Activity:
Only one stretch of the data is wanted: the line containing "Task: Open Submissions", the line containing "Task: Click the hourglass", and every line between them, copied exactly.

Supplied material:
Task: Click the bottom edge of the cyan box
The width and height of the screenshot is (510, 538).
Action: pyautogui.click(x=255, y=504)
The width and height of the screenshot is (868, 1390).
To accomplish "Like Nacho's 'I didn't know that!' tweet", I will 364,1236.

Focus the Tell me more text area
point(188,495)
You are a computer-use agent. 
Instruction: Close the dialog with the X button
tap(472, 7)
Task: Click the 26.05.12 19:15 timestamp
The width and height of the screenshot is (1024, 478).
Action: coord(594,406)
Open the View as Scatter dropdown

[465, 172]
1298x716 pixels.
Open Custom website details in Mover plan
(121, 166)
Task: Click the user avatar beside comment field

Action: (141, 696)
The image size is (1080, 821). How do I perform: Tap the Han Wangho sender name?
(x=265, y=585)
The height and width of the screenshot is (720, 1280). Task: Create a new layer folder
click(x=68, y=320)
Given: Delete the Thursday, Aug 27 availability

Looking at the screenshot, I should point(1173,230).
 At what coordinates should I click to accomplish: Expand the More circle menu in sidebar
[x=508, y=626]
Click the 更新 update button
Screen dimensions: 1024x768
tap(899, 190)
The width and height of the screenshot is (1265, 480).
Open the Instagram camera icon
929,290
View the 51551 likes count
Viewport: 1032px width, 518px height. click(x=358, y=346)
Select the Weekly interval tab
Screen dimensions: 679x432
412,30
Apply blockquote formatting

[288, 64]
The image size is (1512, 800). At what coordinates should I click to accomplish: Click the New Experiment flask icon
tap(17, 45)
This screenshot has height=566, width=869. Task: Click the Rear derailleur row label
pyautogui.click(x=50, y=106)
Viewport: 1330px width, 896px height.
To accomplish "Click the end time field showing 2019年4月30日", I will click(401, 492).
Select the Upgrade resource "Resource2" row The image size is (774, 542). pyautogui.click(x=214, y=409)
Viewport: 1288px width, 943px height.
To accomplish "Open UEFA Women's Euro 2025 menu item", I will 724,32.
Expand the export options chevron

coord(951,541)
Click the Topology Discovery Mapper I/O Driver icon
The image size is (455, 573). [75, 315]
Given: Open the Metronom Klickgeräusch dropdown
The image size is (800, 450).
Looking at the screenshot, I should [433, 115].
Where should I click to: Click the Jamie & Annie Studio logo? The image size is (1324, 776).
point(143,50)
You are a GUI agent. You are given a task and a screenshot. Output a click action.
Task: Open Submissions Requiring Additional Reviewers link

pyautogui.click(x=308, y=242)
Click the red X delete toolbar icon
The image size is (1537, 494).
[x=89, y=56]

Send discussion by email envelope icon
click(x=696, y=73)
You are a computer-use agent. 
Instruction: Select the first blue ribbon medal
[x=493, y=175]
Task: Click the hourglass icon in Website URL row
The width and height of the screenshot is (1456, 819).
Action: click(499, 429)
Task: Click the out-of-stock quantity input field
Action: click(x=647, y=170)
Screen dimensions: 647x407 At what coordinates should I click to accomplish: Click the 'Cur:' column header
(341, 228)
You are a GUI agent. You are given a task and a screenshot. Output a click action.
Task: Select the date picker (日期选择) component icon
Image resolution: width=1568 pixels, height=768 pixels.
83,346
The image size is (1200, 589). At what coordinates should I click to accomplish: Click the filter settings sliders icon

Answer to the problem:
Task: Open Submissions Requiring Additional Reviewers link

pyautogui.click(x=308, y=242)
Click the red X delete toolbar icon
The image size is (1537, 494).
[x=89, y=56]

Send discussion by email envelope icon
click(x=696, y=73)
You are a computer-use agent. 
Instruction: Select the first blue ribbon medal
[x=493, y=175]
Task: Click the hourglass icon in Website URL row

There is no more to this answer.